Bacterial adhesion leads to formation of a biofilm, where bacterial cells are embedded in mucopolysaccharide extracellular matrix. On device surfaces biofilm formation protects the living bacterial cells from the antimicrobial drugs and host defense molecules as well from leucocytes. This explains why implant-related infections are difficult to eradicate without removal of the implant. Most bacterial in vitro adhesion studies have for practical reasons been done under static conditions. However, in vivo bacteria and biofilms are usually subjected to shear forces of the human body fluids. The best primary prophylaxis against infections would be to use biomaterials or coatings able to inhibit bacterial adhesion. Previously our group has performed static adhesion studies with traditional prosthesis materials and DLC. Under the conditions used the following ranking order was achieved using adhesion index: titanium, tantalum, chromium and DLC, with the DLC being clearly most resistant against colonization with S. aureus [44]. In our current study under flow conditions there were no significant differences between DLC and the other materials previously tested. Thus, it seems that for full scale comparison of the ability of different materials to inhibit bacterial adhesion not only the static but also the dynamic conditions should be tested. The last mentioned conditions more closely mimic those prevailing in vivo.

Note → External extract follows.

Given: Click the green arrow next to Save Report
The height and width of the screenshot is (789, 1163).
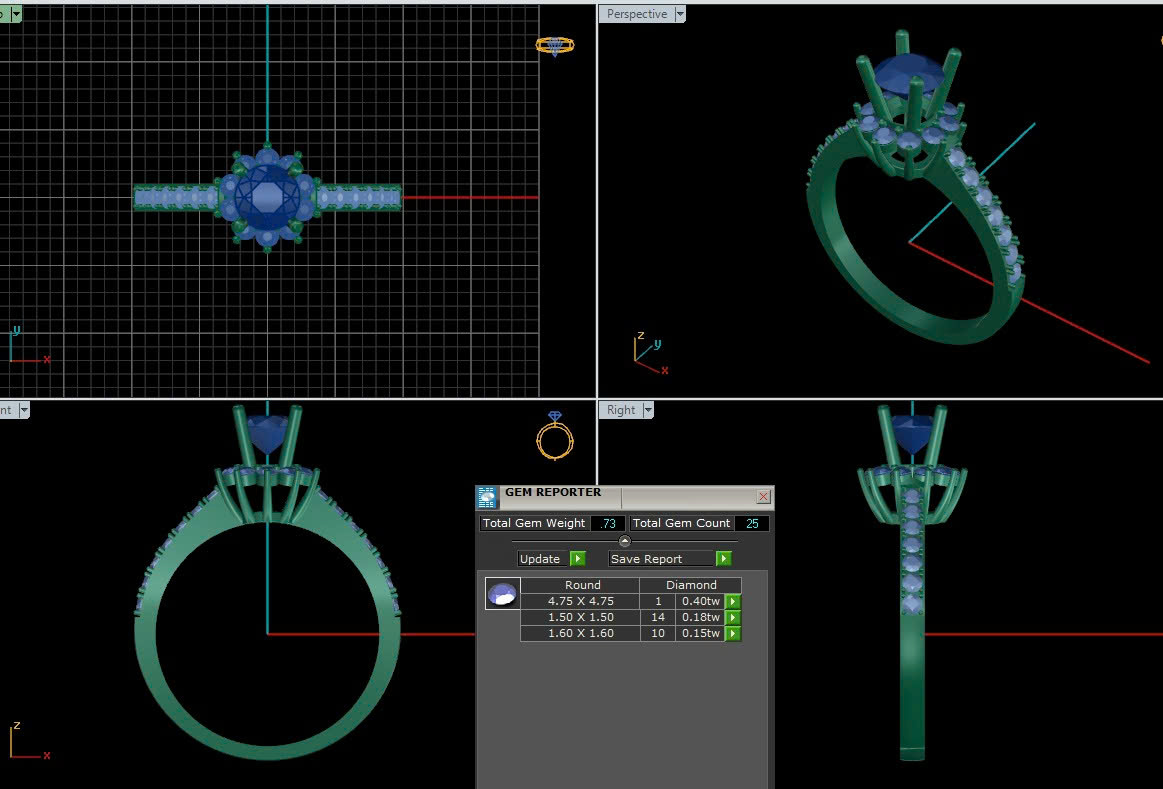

Contact angles of DLC, DLC–PDMS-h and DLC–PTFE-h did not correlate with their sliding angles. For example, both DLC polymer hybrids had the same contact angle, but the sliding angle was very different. This is in accordance with earlier findings of Kiuru and Alakoski [19] and Chen et al. [45]. Present results also indicate that the difference in bacterial adherence between DLC–PMDS-h vs. DLC–PTFE-h or tantalum cannot be explained by differences between their contact and sliding angles (hydrophobicity).

The surface roughness values of the biomaterial samples tested were not quite identical although they had a very narrow range between 2 and 25 nm. It has been earlier reported that at least for surgical steel (AISI 316L) [46] and polymethylmethacrylate (PMMA) [47] differences in the surface roughness of this order do not affect bacterial adherence although larger differences in the one micron range, corresponding to the size of the bacteria, do affect adherence. Therefore, the slight differences in the surface roughness of the samples tested do not form a confounding factor and cannot explain the differences in bacterial adherence between DLC–PMDS-h vs. DLC–PTFE-h or tantalum.

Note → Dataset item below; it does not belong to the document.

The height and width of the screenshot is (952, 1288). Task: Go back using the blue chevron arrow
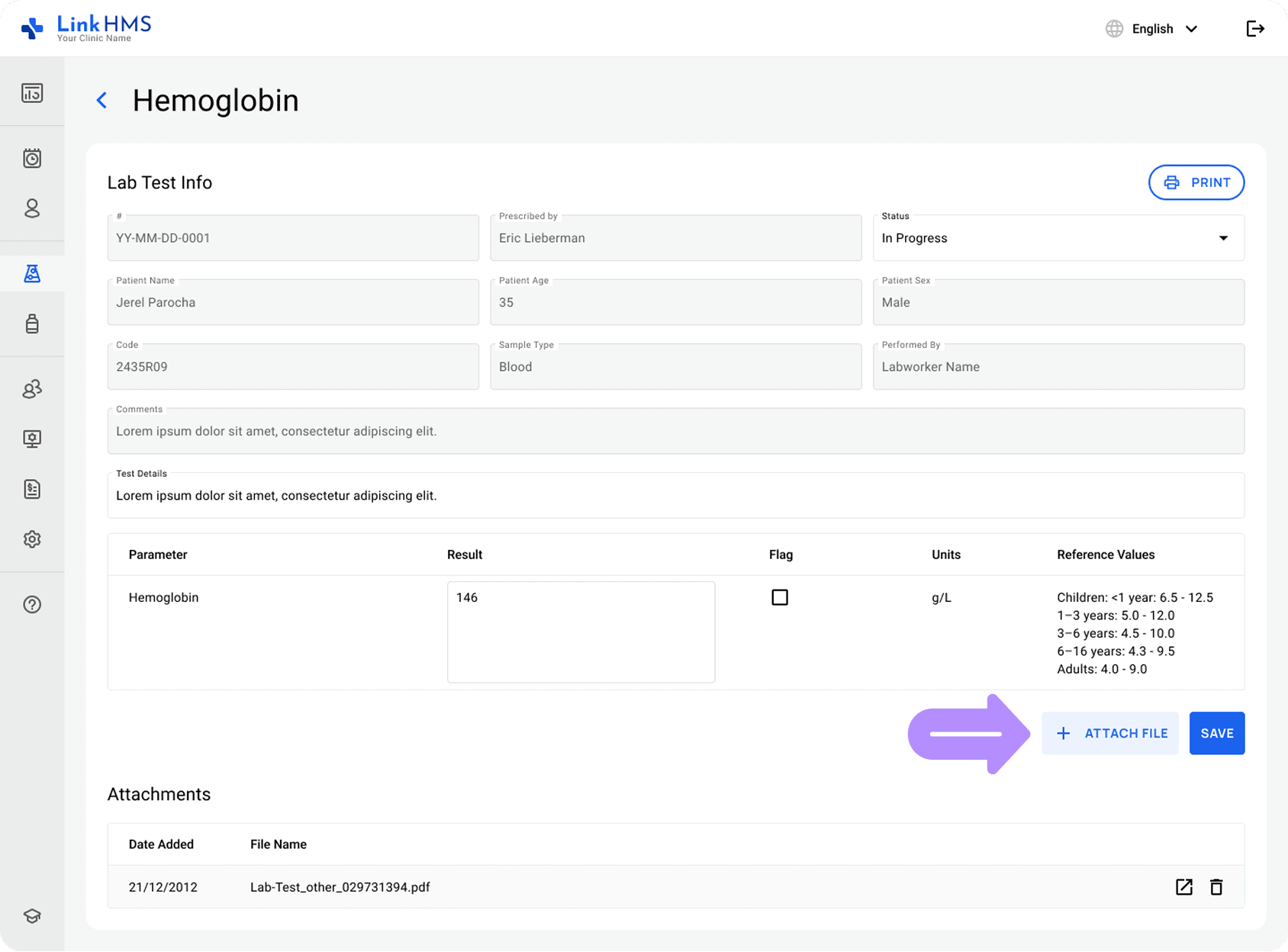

In conclusion, the novel DLC–PTFE-h coating was comparable to conventional DLC coating and to three common metallic materials used in medical devices in this dynamic bacterial adhesion test setting. Results also indicate that DLC–PTFE-h coating and tantalum inhibit S. aureus adherence slightly better than the DLC–PDMS-h coating. No differences were detected between other tested materials and staphylococcal strains. These results suggest that utilization of DLC–PTFE-h coating in medical devices and operating theatres, due to its other interesting properties, such as anti-soiling and non-stick properties, could be done without increasing the risk of infections.